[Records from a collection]
■ ■ ■ ■ ■
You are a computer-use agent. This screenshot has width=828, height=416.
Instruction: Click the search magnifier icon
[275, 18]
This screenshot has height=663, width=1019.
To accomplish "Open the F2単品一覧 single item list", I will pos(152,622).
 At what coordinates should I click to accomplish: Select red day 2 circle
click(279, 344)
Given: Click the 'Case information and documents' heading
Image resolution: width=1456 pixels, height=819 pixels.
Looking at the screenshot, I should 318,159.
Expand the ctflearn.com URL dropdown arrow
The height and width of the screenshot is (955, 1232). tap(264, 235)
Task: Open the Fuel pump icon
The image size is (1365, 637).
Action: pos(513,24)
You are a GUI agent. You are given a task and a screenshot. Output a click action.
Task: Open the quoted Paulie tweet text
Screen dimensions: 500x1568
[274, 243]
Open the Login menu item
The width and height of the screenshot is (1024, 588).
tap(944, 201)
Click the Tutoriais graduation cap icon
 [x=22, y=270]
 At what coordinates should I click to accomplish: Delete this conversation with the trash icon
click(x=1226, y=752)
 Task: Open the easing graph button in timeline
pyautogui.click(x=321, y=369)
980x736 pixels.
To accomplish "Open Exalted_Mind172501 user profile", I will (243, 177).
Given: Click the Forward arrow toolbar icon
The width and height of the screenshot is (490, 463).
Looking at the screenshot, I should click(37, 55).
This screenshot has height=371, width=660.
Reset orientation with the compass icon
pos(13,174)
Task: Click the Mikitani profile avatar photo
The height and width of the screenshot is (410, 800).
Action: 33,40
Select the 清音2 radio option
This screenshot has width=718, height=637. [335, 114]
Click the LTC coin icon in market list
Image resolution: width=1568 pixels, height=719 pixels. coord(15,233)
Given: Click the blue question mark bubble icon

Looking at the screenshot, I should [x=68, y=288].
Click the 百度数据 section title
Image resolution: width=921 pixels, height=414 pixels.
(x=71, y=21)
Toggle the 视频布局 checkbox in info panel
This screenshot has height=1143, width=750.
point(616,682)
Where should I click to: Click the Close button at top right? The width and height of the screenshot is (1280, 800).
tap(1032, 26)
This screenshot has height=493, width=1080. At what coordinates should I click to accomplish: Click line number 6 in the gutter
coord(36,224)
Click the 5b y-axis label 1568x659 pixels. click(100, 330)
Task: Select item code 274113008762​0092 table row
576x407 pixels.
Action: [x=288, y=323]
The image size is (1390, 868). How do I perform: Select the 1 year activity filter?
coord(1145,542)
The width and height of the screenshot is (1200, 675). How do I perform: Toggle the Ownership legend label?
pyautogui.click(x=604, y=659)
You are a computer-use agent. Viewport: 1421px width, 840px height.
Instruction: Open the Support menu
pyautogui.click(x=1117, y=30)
■ ■ ■ ■ ■
Every entry must be duplicated exactly as it was written.

**Response below**:
You are a computer-use agent. This screenshot has width=828, height=416.
Instruction: Click the search magnifier icon
[275, 18]
This screenshot has height=663, width=1019.
To accomplish "Open the F2単品一覧 single item list", I will pos(152,622).
 At what coordinates should I click to accomplish: Select red day 2 circle
click(279, 344)
Given: Click the 'Case information and documents' heading
Image resolution: width=1456 pixels, height=819 pixels.
Looking at the screenshot, I should 318,159.
Expand the ctflearn.com URL dropdown arrow
The height and width of the screenshot is (955, 1232). tap(264, 235)
Task: Open the Fuel pump icon
The image size is (1365, 637).
Action: pos(513,24)
You are a GUI agent. You are given a task and a screenshot. Output a click action.
Task: Open the quoted Paulie tweet text
Screen dimensions: 500x1568
[274, 243]
Open the Login menu item
The width and height of the screenshot is (1024, 588).
tap(944, 201)
Click the Tutoriais graduation cap icon
 [x=22, y=270]
 At what coordinates should I click to accomplish: Delete this conversation with the trash icon
click(x=1226, y=752)
 Task: Open the easing graph button in timeline
pyautogui.click(x=321, y=369)
980x736 pixels.
To accomplish "Open Exalted_Mind172501 user profile", I will (243, 177).
Given: Click the Forward arrow toolbar icon
The width and height of the screenshot is (490, 463).
Looking at the screenshot, I should click(37, 55).
This screenshot has height=371, width=660.
Reset orientation with the compass icon
pos(13,174)
Task: Click the Mikitani profile avatar photo
The height and width of the screenshot is (410, 800).
Action: 33,40
Select the 清音2 radio option
This screenshot has width=718, height=637. [335, 114]
Click the LTC coin icon in market list
Image resolution: width=1568 pixels, height=719 pixels. coord(15,233)
Given: Click the blue question mark bubble icon

Looking at the screenshot, I should [x=68, y=288].
Click the 百度数据 section title
Image resolution: width=921 pixels, height=414 pixels.
(x=71, y=21)
Toggle the 视频布局 checkbox in info panel
This screenshot has height=1143, width=750.
point(616,682)
Where should I click to: Click the Close button at top right? The width and height of the screenshot is (1280, 800).
tap(1032, 26)
This screenshot has height=493, width=1080. At what coordinates should I click to accomplish: Click line number 6 in the gutter
coord(36,224)
Click the 5b y-axis label 1568x659 pixels. click(100, 330)
Task: Select item code 274113008762​0092 table row
576x407 pixels.
Action: [x=288, y=323]
The image size is (1390, 868). How do I perform: Select the 1 year activity filter?
coord(1145,542)
The width and height of the screenshot is (1200, 675). How do I perform: Toggle the Ownership legend label?
pyautogui.click(x=604, y=659)
You are a computer-use agent. Viewport: 1421px width, 840px height.
Instruction: Open the Support menu
pyautogui.click(x=1117, y=30)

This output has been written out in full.